High serum insulin concentrations in relation to other cardiovascular risk factors in macrovascular disease of type 2 diabetes
- PMID: 3908281
High serum insulin concentrations in relation to other cardiovascular risk factors in macrovascular disease of type 2 diabetes
Abstract
In normal, nondiabetic man, a link between hyperinsulinaemia and coronary heart disease (CHD) has been suggested by recent population surveys. The present study reports on hyperinsulinaemia as associated with macrovascular (coronary, peripheral, and carotid artery) disease in 323 non-selected NIDDs (type 2 diabetics) and 178 age and sex matched controls. Both among the 58% of diabetics and 38% of nondiabetics with large vessel disease fasting serum C-peptide was significantly elevated (p less than 0.001) as compared to subjects without.

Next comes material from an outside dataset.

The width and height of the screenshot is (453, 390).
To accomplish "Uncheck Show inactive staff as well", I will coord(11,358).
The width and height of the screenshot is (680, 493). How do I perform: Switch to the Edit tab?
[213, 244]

Analysing nondiabetics and non insulin treated NIDDs (n = 154) according to quintiles of fasting C-peptide, significantly more patients with macrovascular disease in general and CHD in particular were found in the upper two quintiles (p less than 0.01). In addition, insulin treated NIDDs (n = 169) with macroangiopathy exhibited higher daily insulin requirement and fasting free insulin concentrations (p less than 0.01) than those without. The association of hyperinsulinaemia--whether endogenous or exogenous--with large vessel disease appeared to be independent from age, relative weight, and actual fasting blood glucose. There were, however, significant interrelations of fasting C-peptide with fasting triglycerides and--inversely--with HDL cholesterol and HbA1 in the diabetics. These results point to a role of hyperinsulinaemia also in macrovascular disease of diabetic patients, i.e. NIDDs, as previously observed in nondiabetics. Metabolic compensation of NIDDs should probably the accomplished at the lowest possible blood insulin concentration, regardless whether insulin affects large vessels by direct or indirect means.